Some of these same hard-hit states, however, also saw the largest declines in negative equity during the third quarter. Alaska experienced the biggest decrease, falling 1.8 percentage points, followed by Nevada (-1.6), Arizona (-1.4), California (-1.2), and Florida (-0.9).
Idaho and Alabama are the only states with noticeable increases in their negative equity ratios last quarter. CoreLogic says this comes as no surprise given they are currently the two top states for home price depreciation.
Although the level of negative equity is very high, CoreLogic’s study found there are still many homeowners with equity. Nearly half of New York borrowers have 50 percent or more positive equity, which leads the nation, followed by Hawaii (43 percent), Massachusetts (40 percent), Connecticut (39 percent), and Rhode Island (40 percent).
There are some states that have what CoreLogic described as “barbell distributions” of somewhat higher negative equity shares as well as higher percentages of borrowers with at least 50 percent positive equity. Rhode Island is the most extreme example as it ranks in the top 15 for both negative equity and for states with the highest share of 50 percent or more positive equity. To a lesser degree Massachusetts, New Jersey, Washington, D.C., and California exhibit similar trends.
According to CoreLogic’s report, the aggregate level of negative equity declined to $744 billion, which is a 3 percent decline from Q2 2010 and a 7 percent decline from the end of 2009 when it stood at $800 billion.

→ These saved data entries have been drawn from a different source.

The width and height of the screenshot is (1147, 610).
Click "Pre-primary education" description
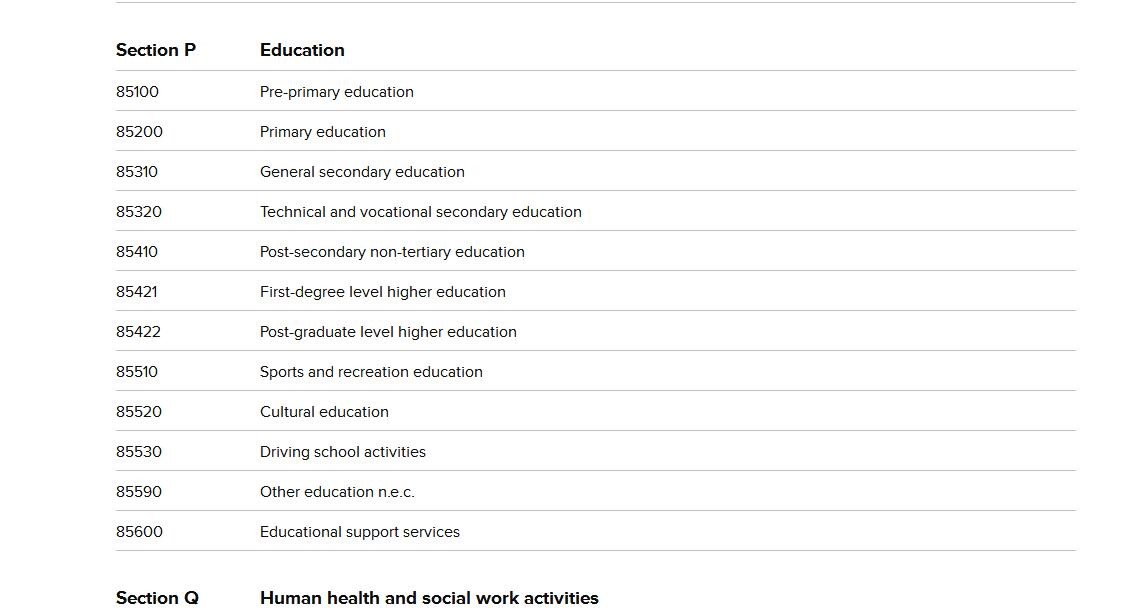pyautogui.click(x=336, y=92)
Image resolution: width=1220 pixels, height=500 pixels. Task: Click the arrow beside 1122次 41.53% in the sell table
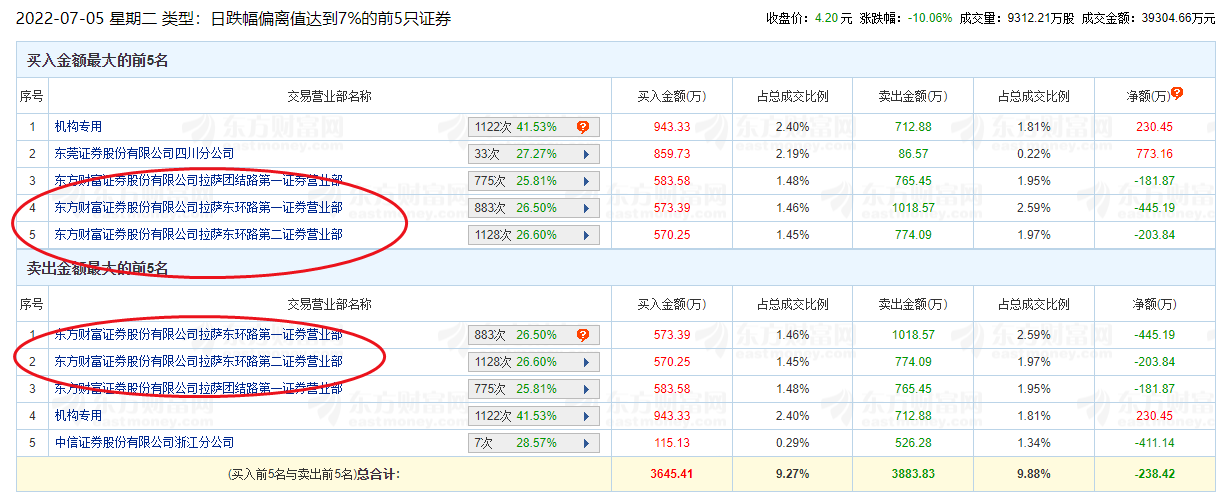584,416
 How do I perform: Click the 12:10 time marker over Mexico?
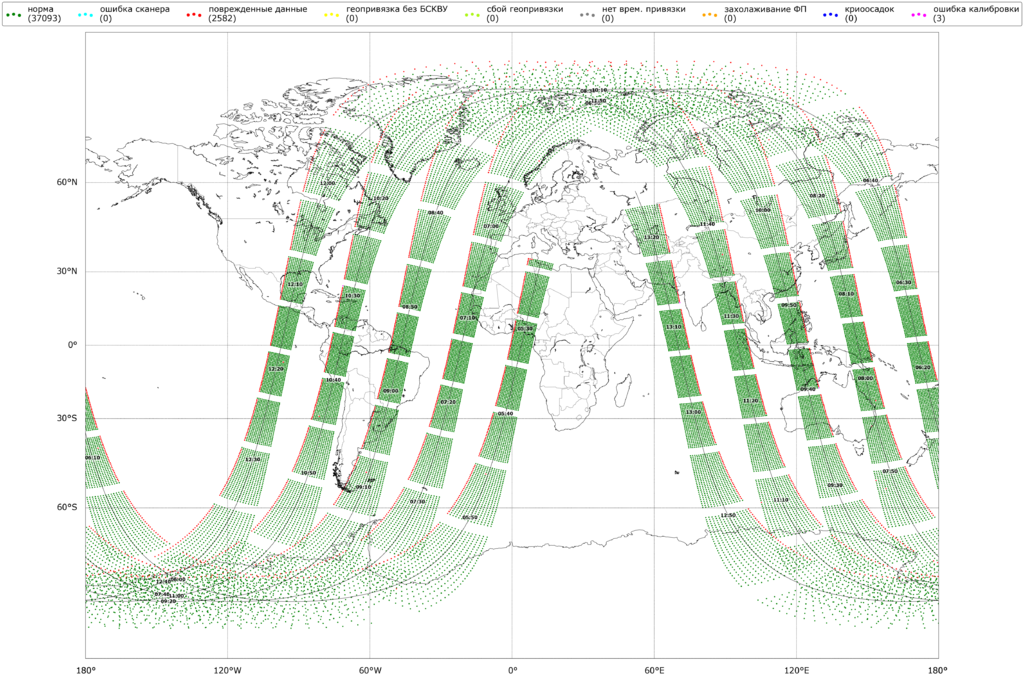(x=294, y=285)
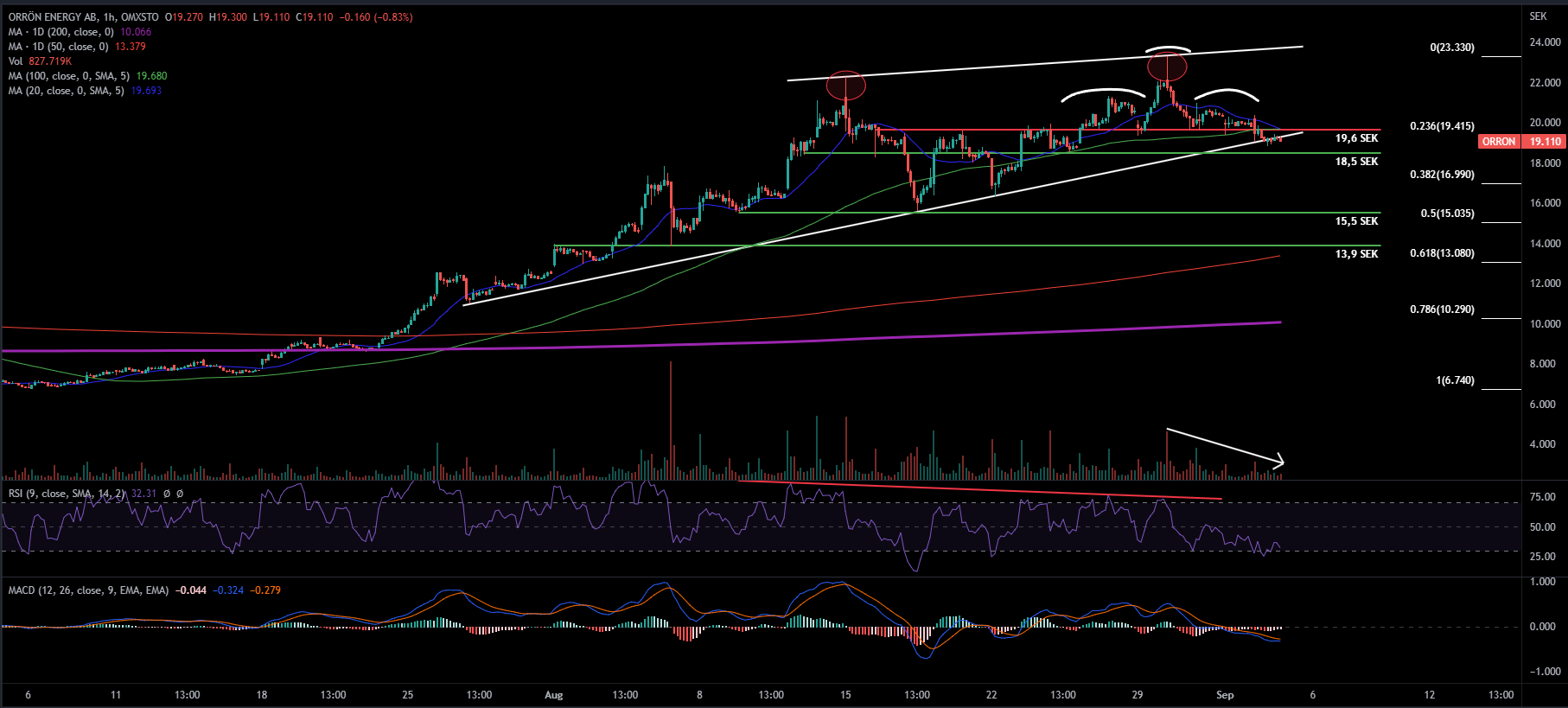
Task: Click the 19,6 SEK resistance text label
Action: point(1356,138)
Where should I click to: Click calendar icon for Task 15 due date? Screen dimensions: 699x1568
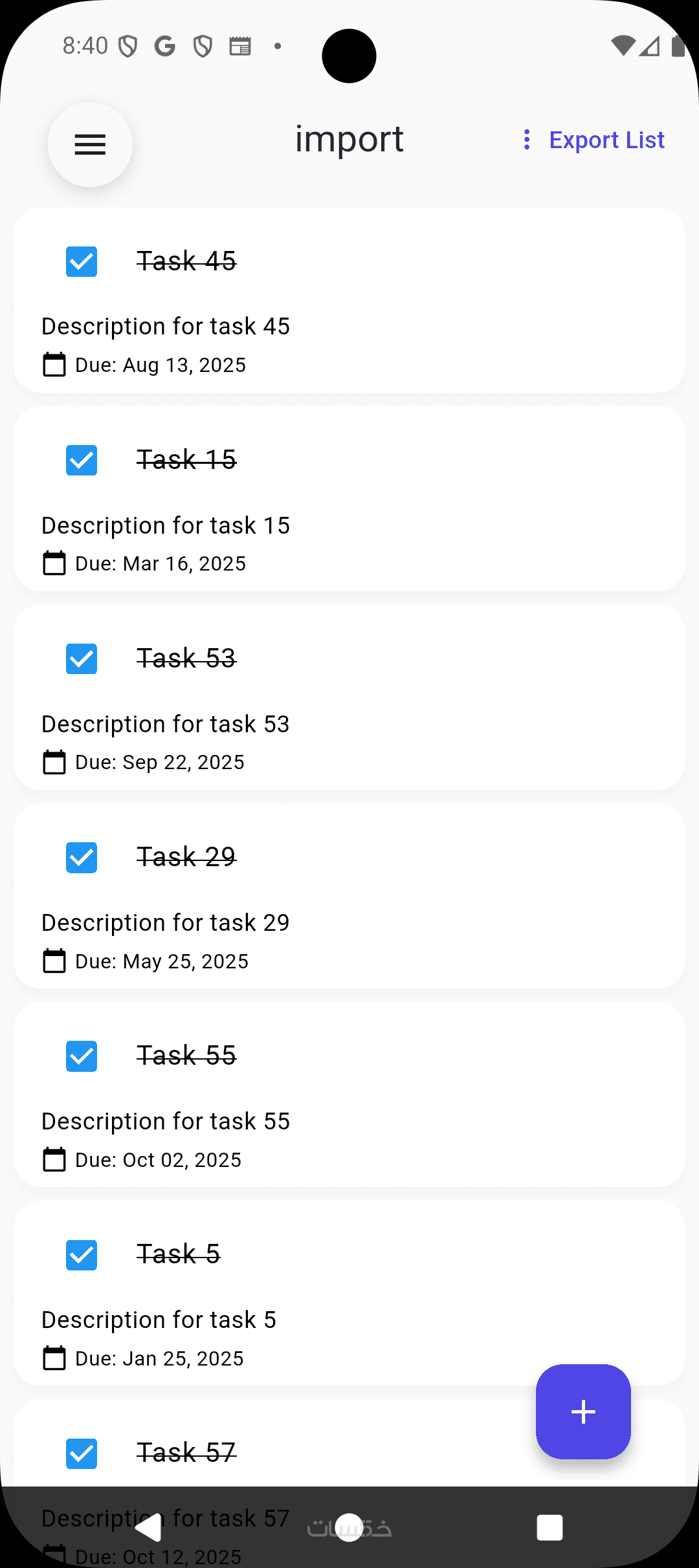pos(54,563)
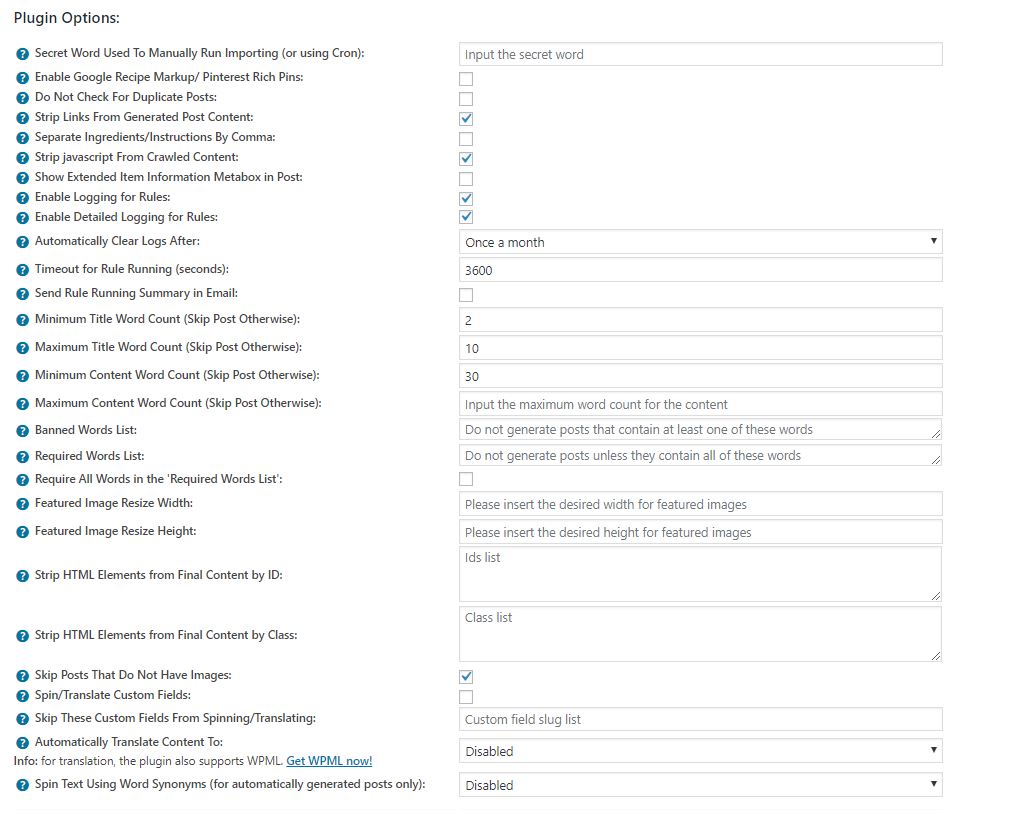Click help icon for Automatically Clear Logs After

(23, 242)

CoreLogic says homeowners in negative equity are not likely to behave similarly to homeowners with equity, because their financial interest has disappeared and has only a small prospect of returning soon given price trends. According to the company’s analysts, the lack of equity means upside down homeowners are not likely to maintain and improve their property and are more likely to behave like renters.